I figured it out.  It was me.  I hadn't used the camera for so long, I had forgotten almost everything about it.  When I finally had it working, the woman with the phone and the pineapple walked by.  I thought of how good that picture would have been, and I thought of the ones on the film that I had ruined.  A man walked by.

"Did you see his face?  That was a classic."

"Ask him if you can take his picture."

That isn't quite how it works, though.  There is a secret recipe to it, an alchemy.  It is not something easily explained, though there are plenty of articles by people telling you how to photograph in the street.

The man came back and sat on the bench next to ours.  He looked over and said, "Man, this is what I need.  My knees are killing me."

"I know what you mean.  What's wrong with yours?"

"This one is my bad knee.  I hurt it when I was about eighteen.  It swells up sometimes this big."  He held his hands like he was holding a cantaloupe.  "This one, my 'good' knee, is starting to give out, too.  My boss says I got ten good years left in me.  I tell him he's full of shit.  Twenty, I say.  You say ten, I say twenty.  That's the way I am.  Someone tells me I can't do something and I'm going to do it."

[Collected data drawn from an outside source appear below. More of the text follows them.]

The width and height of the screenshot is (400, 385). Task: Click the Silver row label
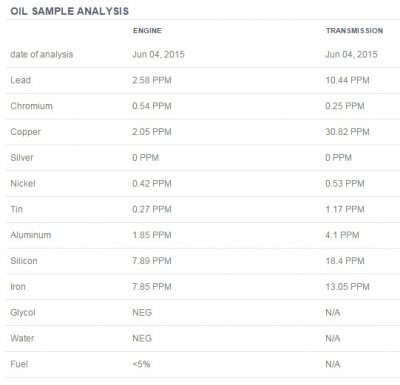(22, 158)
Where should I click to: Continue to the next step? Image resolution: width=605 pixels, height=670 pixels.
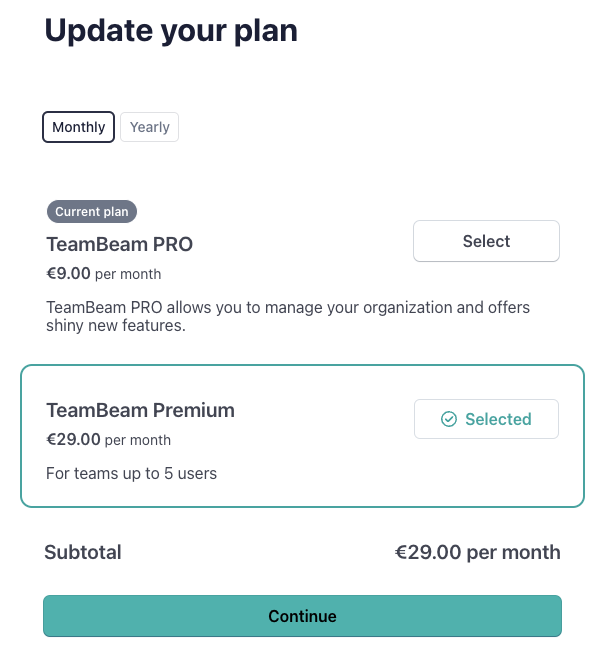(x=302, y=616)
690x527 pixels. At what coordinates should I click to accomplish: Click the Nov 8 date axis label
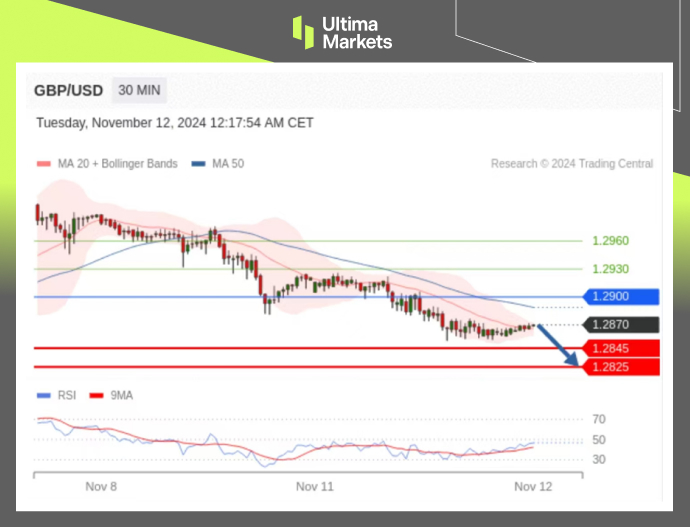pyautogui.click(x=100, y=486)
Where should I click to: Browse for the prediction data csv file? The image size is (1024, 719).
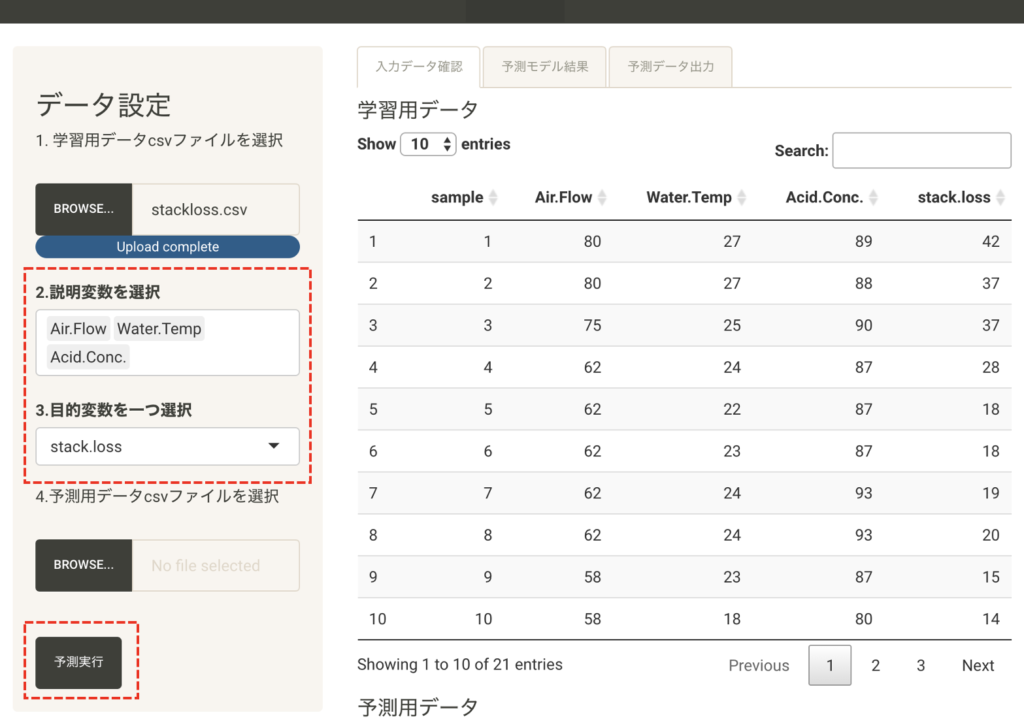click(84, 565)
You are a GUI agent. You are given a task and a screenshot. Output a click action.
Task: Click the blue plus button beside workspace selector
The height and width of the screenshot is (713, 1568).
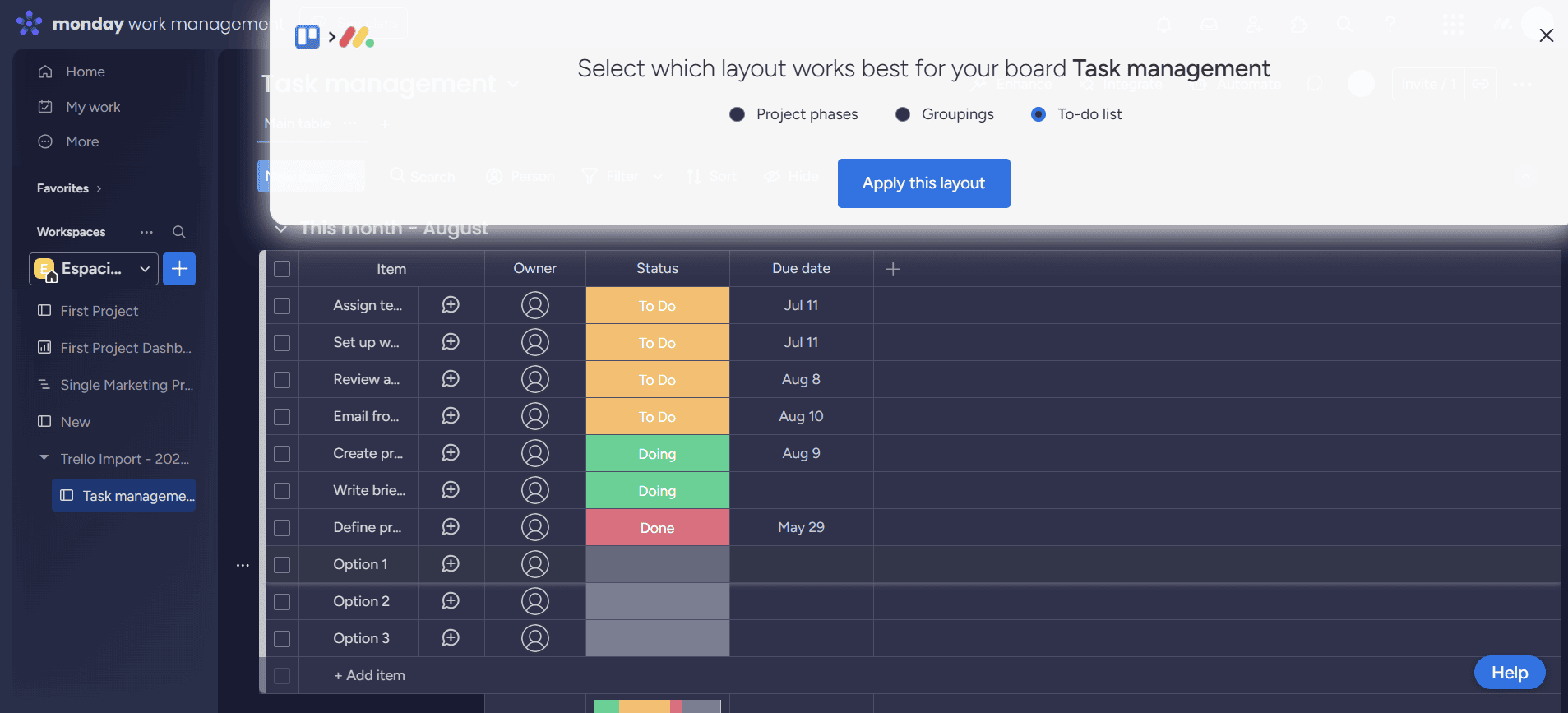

"What kind of work do you do?"

"I'm a cabinet maker.  I've been doing that for thirty years.  I'm fifty and he says I've only got ten years left, but I say twenty."

"The good thing is," I said, "your knees will get better with age."  I grinned.

Just then a mom and daughter walked between the benches.  He looked at me with wilder eyes.

"I'm not going to say what I was going to say 'cause the kid is here.  But bullshit!"

He was a rough looking guy, thick upper body, maybe five-ten, a face with miles.

"Look at these shoes."  He held his foot up.  "I came over to see my girlfriend.  Two years. I'm the only sonofabitch out here with dress shoes on.  She's over there, somewhere."  He pointed towards the market crowd.  "She'll find me."

I was looking at him.  He was a little nuts, I think.  I'd grown up around men like him.

"You've done pretty well being a woodworker so long.  You've still got all your fingers."

He held them up for me to see.  People who work with machinery, I know, are proud of that.  He had thick, crooked, working man fingers.

"I've seen some accidents you wouldn't believe," he said.  "I saw a guy cutting molding, big six foot pieces.  That's all he did all day, just cut the molding for the cabinets.  He did it every day, but I guess he wasn't paying attention.  The saw jumped and sent a big piece of wood right through him.  It didn't hit any organs or anything, just pierced him.  He was lucky.  I tell people, 'You can't be afraid of any machine in here.  If you're afraid, your gonna get hurt.'  My boss used to be my landlord.  He's been doing this for five years and thinks he knows more about it than I do.  He'll tell me how to do things.  'Do it this way,' he'll say and I'll tell him, 'I've bee doing this for thirty years, and I'm going to do it this way.  I can do his job and my job and. . . whatever.  I hate that son of a bitch.  Well. . . anyway, he doesn't know shit.  I'm the kind of guy who will tell you 'go fuck yourself,' and you can either walk away or. . . you can do something about it.  I don't care.  I'm not backing down from nothing."

He had worked himself up pretty good by now.  I wondered about his girlfriend.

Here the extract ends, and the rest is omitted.